# DO THIS
Please rewrite the records below as a numbered list with one line per item, skipping blank lines and leaving out the pictures.

# MATERIAL FOR THIS TASK

:::::

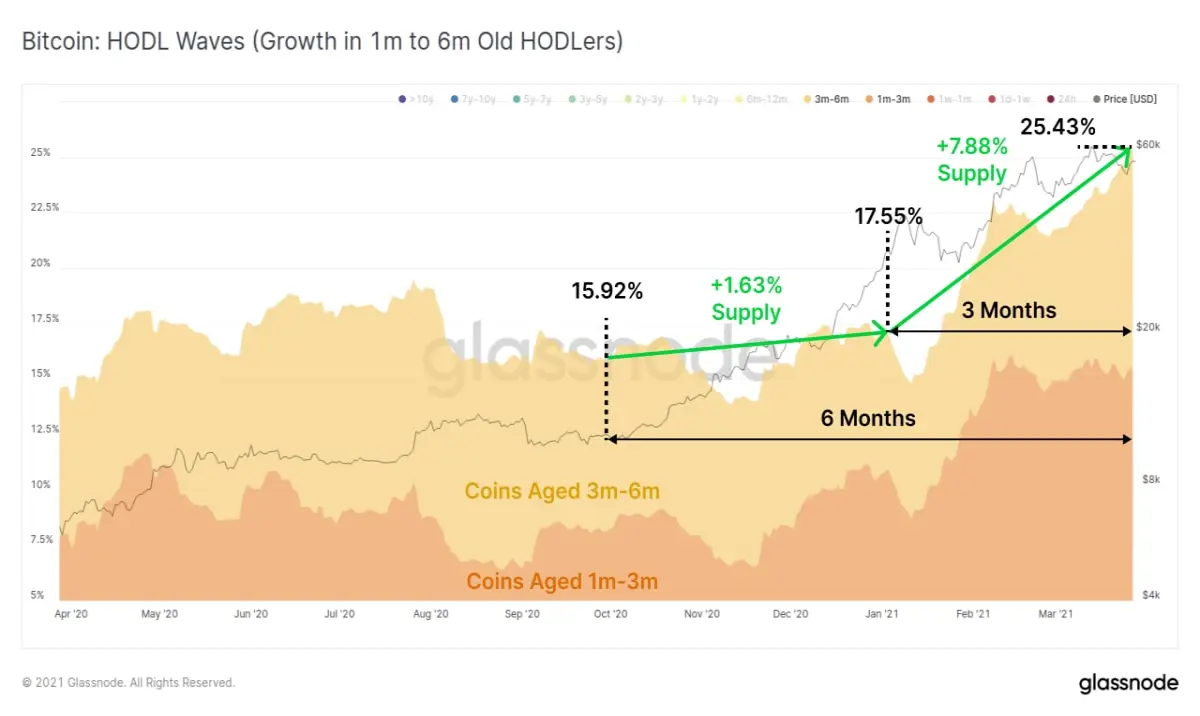Click the 17.55% annotation label
1200x716 pixels.
(888, 216)
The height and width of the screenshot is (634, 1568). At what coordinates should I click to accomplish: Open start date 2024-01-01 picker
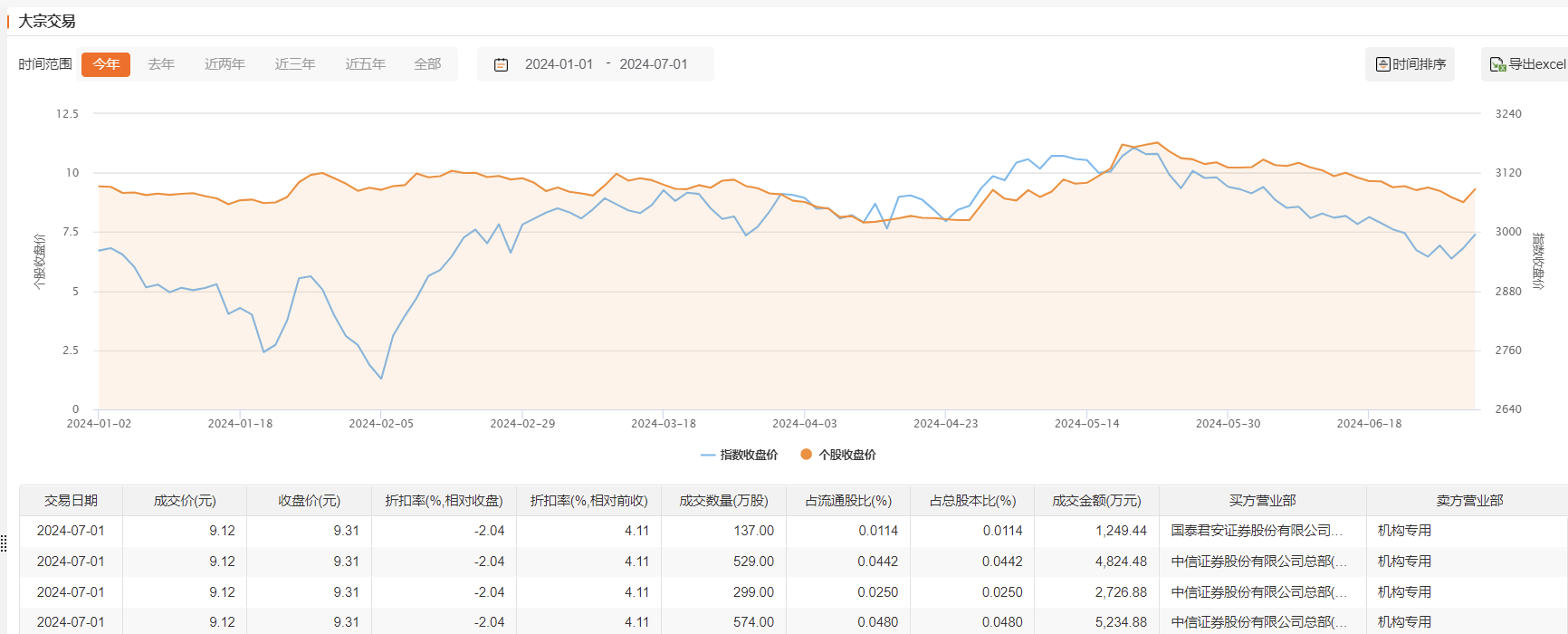559,64
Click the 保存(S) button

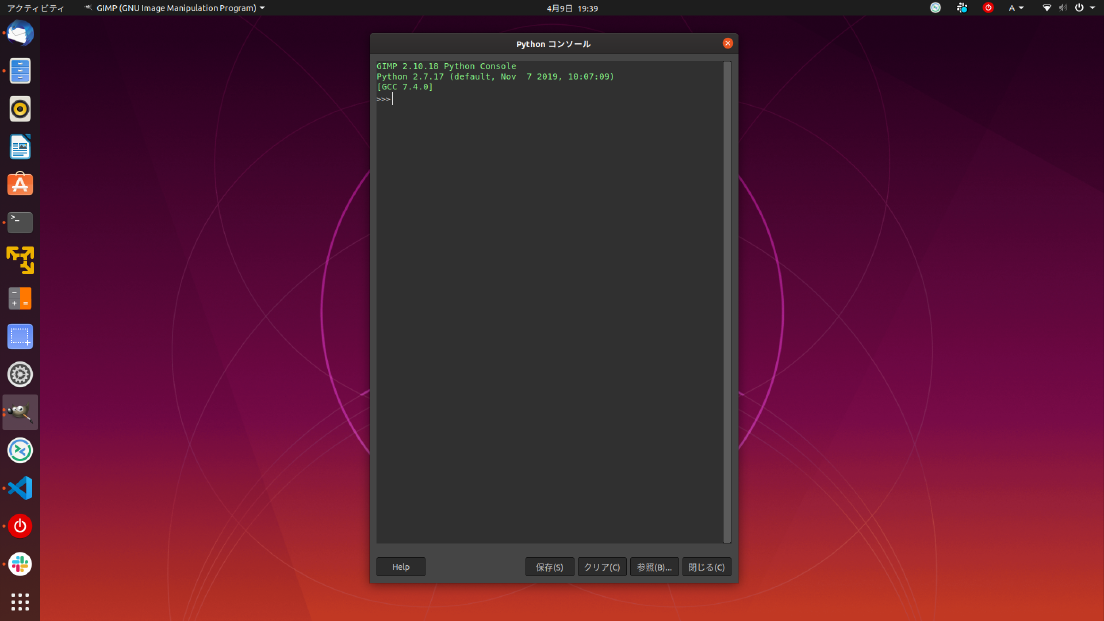549,567
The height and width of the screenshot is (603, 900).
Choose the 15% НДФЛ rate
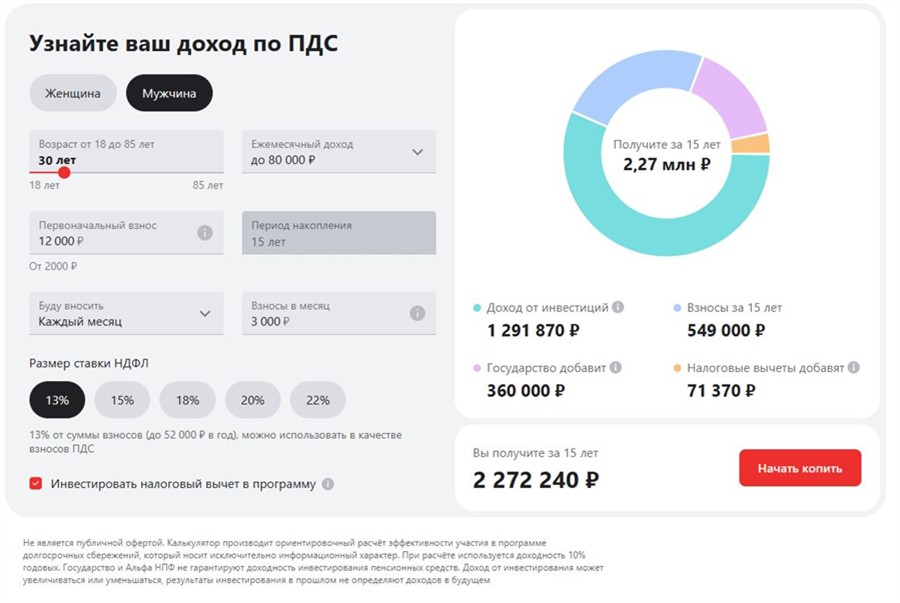[x=122, y=400]
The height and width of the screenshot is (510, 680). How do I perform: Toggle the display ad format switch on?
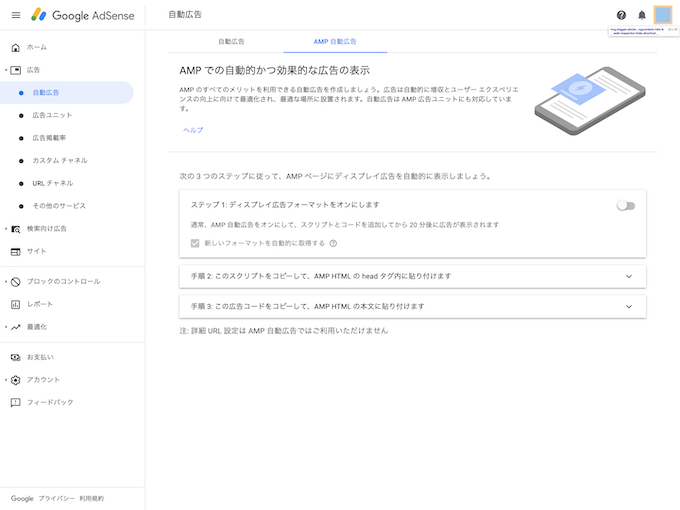(x=625, y=205)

:::::

# SOLUTION
1. Click the 17.55% annotation label
2. 1200x716 pixels.
3. (888, 216)
4. The height and width of the screenshot is (634, 1568). At what coordinates should I click to accomplish: Open start date 2024-01-01 picker
5. 559,64
6. Click the 保存(S) button
7. 549,567
8. The height and width of the screenshot is (603, 900).
9. Choose the 15% НДФЛ rate
10. [x=122, y=400]
11. The height and width of the screenshot is (510, 680). How do I perform: Toggle the display ad format switch on?
12. (x=625, y=205)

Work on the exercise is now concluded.